■ Problem to work on
Scan the data beneath this task and copy each line that includes "computer".

■ Task input
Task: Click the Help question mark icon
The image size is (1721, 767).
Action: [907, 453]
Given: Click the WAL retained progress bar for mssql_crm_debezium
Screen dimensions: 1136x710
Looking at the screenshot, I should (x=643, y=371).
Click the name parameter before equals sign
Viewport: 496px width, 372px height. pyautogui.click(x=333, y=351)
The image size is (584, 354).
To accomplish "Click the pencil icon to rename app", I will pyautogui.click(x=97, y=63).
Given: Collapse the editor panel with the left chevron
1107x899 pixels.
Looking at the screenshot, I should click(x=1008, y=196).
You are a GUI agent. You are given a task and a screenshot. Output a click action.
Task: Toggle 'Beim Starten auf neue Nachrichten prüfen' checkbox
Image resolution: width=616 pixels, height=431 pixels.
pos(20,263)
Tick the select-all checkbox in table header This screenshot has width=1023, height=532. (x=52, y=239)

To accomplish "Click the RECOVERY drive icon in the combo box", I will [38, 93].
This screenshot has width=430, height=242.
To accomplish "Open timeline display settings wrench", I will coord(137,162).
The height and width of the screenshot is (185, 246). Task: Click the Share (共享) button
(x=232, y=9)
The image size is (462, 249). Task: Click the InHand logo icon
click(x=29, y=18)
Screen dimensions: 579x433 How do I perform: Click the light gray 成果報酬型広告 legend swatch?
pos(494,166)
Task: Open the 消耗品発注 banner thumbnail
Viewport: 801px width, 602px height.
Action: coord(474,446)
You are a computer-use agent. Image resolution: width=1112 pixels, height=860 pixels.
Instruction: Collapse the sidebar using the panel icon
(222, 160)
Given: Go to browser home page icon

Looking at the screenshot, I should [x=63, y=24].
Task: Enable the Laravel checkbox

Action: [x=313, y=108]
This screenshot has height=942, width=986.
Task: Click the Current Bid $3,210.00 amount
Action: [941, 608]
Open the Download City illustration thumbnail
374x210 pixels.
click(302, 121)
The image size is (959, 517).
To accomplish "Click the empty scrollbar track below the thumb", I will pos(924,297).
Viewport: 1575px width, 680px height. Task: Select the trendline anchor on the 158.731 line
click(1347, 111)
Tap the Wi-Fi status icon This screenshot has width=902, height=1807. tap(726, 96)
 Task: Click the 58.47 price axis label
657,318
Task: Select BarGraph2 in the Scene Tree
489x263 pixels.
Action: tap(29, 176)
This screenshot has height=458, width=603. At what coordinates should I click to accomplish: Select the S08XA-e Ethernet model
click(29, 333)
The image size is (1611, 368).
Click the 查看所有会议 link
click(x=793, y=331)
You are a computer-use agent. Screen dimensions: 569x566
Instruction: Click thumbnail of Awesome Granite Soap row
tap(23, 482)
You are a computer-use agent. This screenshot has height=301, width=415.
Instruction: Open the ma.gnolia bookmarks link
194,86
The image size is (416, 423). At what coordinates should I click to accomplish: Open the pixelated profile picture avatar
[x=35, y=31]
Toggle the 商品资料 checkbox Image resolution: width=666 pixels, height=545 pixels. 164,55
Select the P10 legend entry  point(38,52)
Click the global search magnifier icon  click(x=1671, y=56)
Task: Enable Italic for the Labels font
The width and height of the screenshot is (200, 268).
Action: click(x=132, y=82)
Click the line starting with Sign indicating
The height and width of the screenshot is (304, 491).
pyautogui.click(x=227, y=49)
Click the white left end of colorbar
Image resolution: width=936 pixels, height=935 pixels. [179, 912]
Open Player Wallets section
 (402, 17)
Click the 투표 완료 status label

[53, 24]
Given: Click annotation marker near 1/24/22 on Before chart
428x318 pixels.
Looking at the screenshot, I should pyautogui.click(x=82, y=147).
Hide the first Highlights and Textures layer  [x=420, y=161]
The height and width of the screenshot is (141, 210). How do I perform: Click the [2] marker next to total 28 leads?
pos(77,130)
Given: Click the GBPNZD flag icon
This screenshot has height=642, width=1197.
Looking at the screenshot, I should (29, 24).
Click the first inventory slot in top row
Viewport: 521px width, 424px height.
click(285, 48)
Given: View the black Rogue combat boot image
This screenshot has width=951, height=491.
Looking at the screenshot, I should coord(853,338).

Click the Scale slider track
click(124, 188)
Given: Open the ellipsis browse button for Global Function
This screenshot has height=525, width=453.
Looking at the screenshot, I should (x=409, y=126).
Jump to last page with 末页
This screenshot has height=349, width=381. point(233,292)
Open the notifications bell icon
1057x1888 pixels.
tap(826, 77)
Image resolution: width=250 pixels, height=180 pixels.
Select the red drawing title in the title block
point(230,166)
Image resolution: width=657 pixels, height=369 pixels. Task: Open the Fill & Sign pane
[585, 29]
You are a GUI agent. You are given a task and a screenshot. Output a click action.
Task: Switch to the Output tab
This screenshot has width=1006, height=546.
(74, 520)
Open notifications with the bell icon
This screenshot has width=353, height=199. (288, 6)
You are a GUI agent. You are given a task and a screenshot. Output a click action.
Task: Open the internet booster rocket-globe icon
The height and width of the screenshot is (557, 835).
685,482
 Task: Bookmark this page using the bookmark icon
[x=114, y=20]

■ Task response
You are a computer-use agent. Image resolution: width=1112 pixels, height=860 pixels.
You are a computer-use agent. Screen dimensions: 569x566
You are a computer-use agent. This screenshot has height=301, width=415.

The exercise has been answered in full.